This blog is my place to vent and share resources with other parents of children of trauma. I try to be open and honest about my feelings in order to help others know they are not alone. Therapeutic parenting of adopted teenagers with RAD and other severe mental illnesses and issues (plus "neurotypical" teens) , is not easy, and there are time when I say what I feel... at the moment. We're all human!

Saturday, January 17, 2009

Eating her emotions



Chores Friday included cleaning the playroom. Grandma hasn't been able to get the kids to do much of anything so has pretty much told them to dust and vacuum - and they don't really do that.
After talking to the insurance company, calming Kitty down (she was convinced the other kids were laughing at her), I decided to address the fact that the kids were playing in the playroom instead of cleaning it.
Bob was picking up miniscule pieces of stuff in slow motion. Kitty was laying around watching her and claiming to be taking a break because she was tired and/or ill.
I tried just supervising, but that didn't help. I threatened to throw away all the stuff I had to clean up. A bit of an effect on Bob, Kitty started whining that she was sick.
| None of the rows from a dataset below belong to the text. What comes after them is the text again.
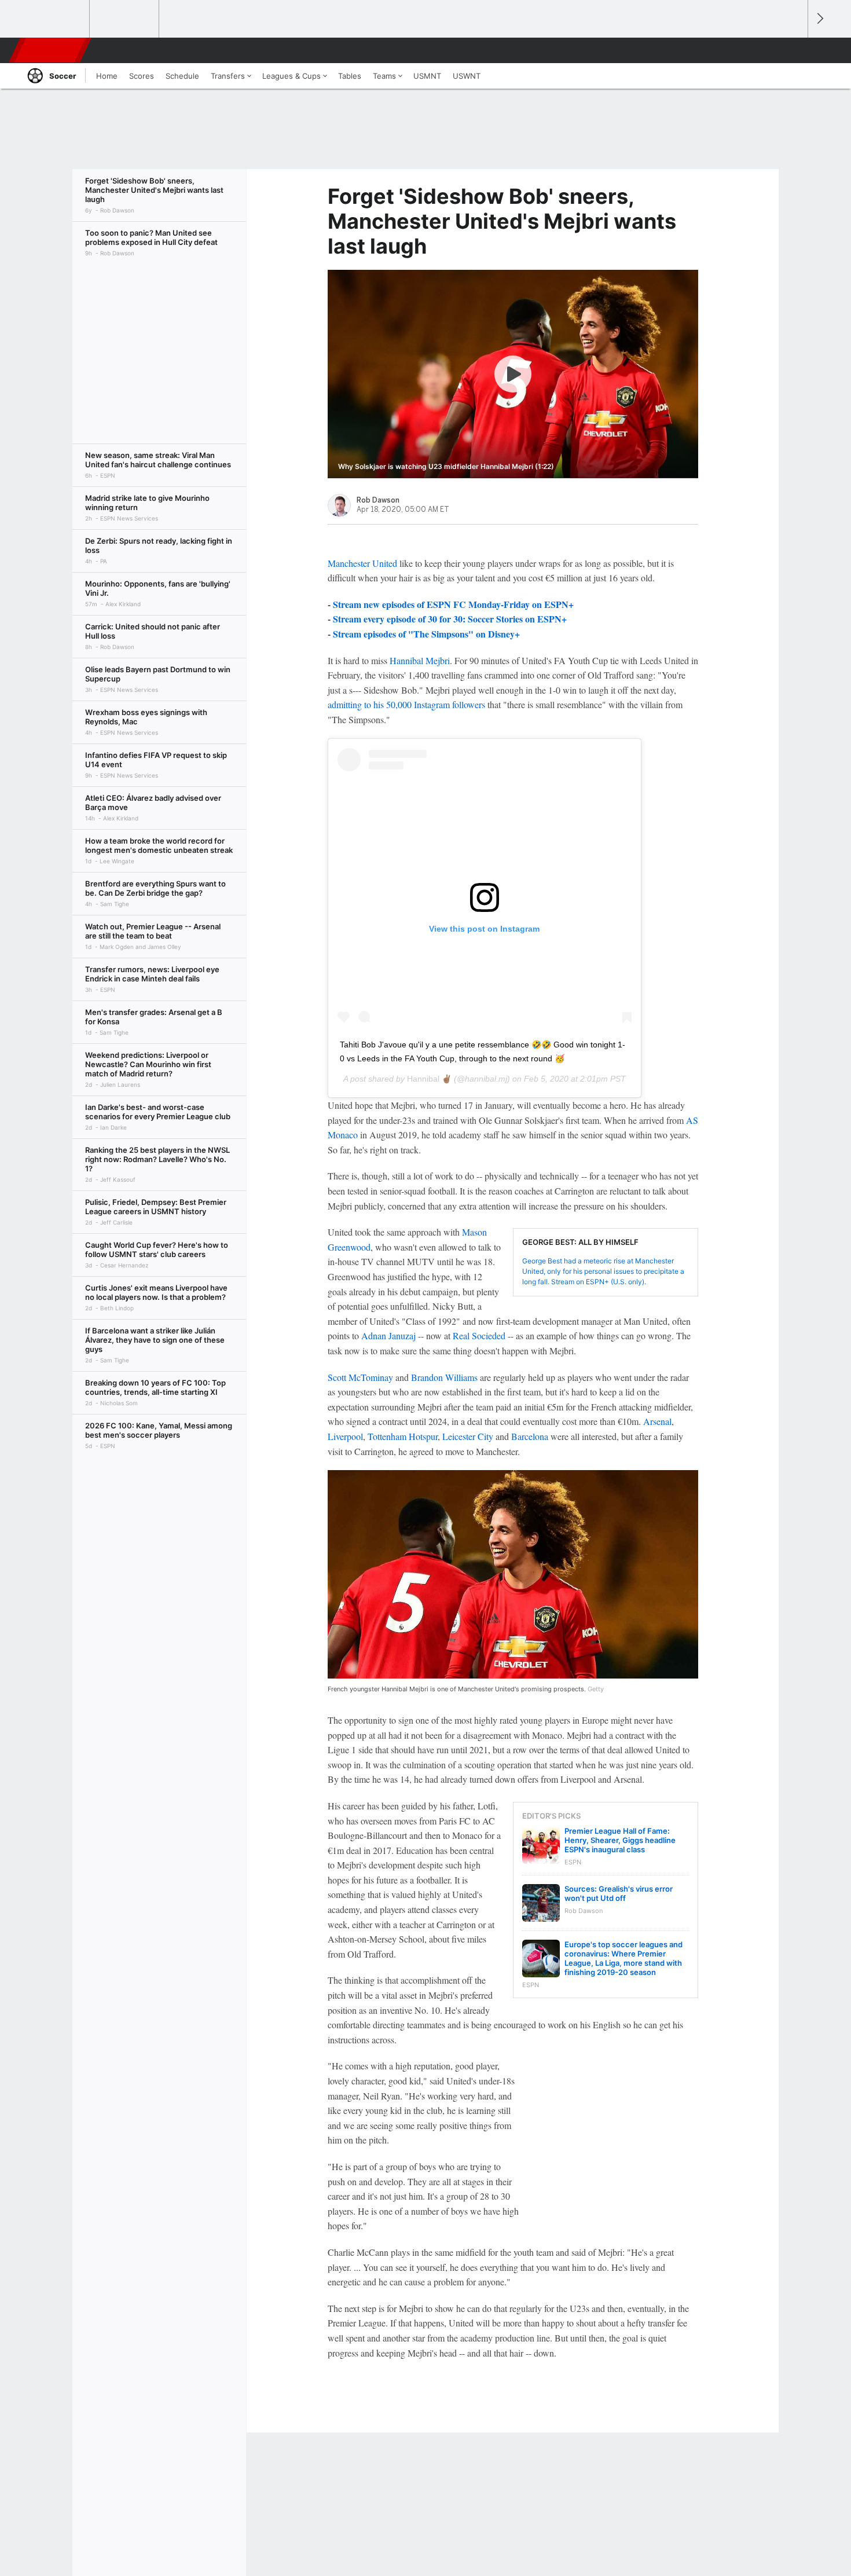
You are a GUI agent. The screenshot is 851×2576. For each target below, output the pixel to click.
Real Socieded (479, 1335)
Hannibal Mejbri (420, 660)
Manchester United (362, 563)
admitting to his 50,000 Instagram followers (406, 704)
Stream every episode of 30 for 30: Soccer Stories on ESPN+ (450, 618)
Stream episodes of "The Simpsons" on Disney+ (426, 633)
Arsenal (657, 1421)
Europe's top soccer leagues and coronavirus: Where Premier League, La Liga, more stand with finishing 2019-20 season (623, 1958)
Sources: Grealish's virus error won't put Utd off (618, 1893)
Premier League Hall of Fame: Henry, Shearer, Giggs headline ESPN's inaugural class (620, 1840)
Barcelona (529, 1436)
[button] (793, 50)
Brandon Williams (444, 1377)
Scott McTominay (360, 1377)
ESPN (51, 50)
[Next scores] (819, 19)
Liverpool (345, 1436)
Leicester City (467, 1436)
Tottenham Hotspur (403, 1436)
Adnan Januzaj (388, 1335)
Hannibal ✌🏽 (429, 1078)
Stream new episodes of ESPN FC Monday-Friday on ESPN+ (453, 604)
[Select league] (55, 19)
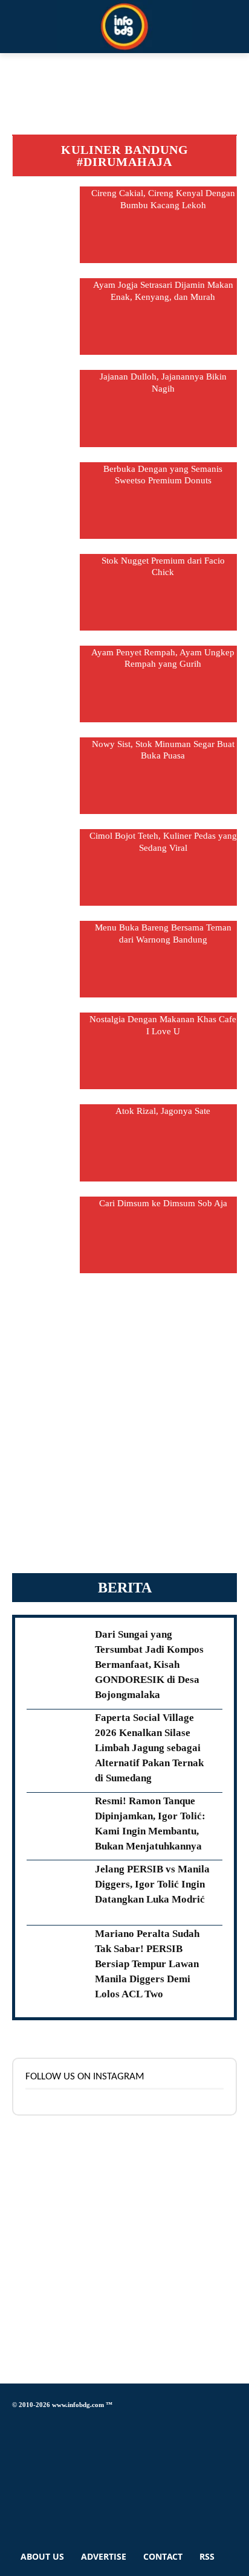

So I started picking up trash and throwing it away. Then I started picking up toys and putting them in the trash pile near Kitty (so she could pull them out if she wanted to). She still got overwhelmed and had a meltdown. I explained that I deliberately put the toys near her so she didn't have to get up off her tuckus. She still got upset.

The neighbor who is a teacher at the private school brought by Bob's Texas History workbooks so she could review all weekend.

We realized we were late to Kitty's therapy appointment. During which she spent the whole time complaining she was hungry and had nothing to talk about (typical lately, an obvious distraction as well). After therapy and on the way home we talked about how her feelings are related to eating.

Kitty has always blocked her feelings. She doesn't listen to her body. She even encourages people to pinch her arms to show them that she has no feelings there. She "plays" roughly and has no idea how to handle it when it increases beyond her comfort level. She was "play fighting" with a boy and accidentally hit him in the nose - giving him a nose bleed. Everyone agreed it was an accident, but she has no idea how to prevent it from happening again.
She is not ticklish and appears to have no idea if food is literally dripping off her face. Like Bear she has high psychosomatic illnesses. (Commented on by the psychologist giving the results of her school assessment).
After an hour of complaining that she was starving during therapy, I mentioned to Kitty that she was probably dissociating/ distracting herself from her emotions (she denied this of course). We talked about how she used to take medications that kept her from being hungry, and we kept telling her to go ahead and eat. Now she is probably on a med that is doing the opposite. I asked her to try to be aware of how much she is eating (lately more than a starving teenage boy and craving more!). We talked about how she spent so many years denying her emotions.
The subject changed to why Bear is angry at Biomom. I tried to explain that Bear's heart was damaged because Biomom wasn't able to parent him well. Now Bear doesn't feel safe trusting anyone with his heart. So he pushes people away so no one can ever get close to his heart. I also added a little about how his early childhood was different from hers (biomom's abusive men tended to beat him up). We talked a little about how hard it must have been for biomom, having four kids, aging out of the foster care system, running away from her problems (pointed out that Kitty and Bear do this too)... I also touched on how the chemicals in Bear's body were messed up, and that in residential treatment they found medications that helped him, but he still had a lot of things to work through before he was safe to come home (Bear was able to come home from RTC when his bipolar disorder received proper treatment).
Hardest part for me to remember, is to always respect the relationships (no matter how tempting it is to put down or criticize the biofamily). I always speak of son (and biofamily) with love, but honesty, and try to explain why he might have done the things he did. We talk about the things he did that made him unsafe to be around, but how much we love him anyway.
Mostly we emphasize keeping everyone safe.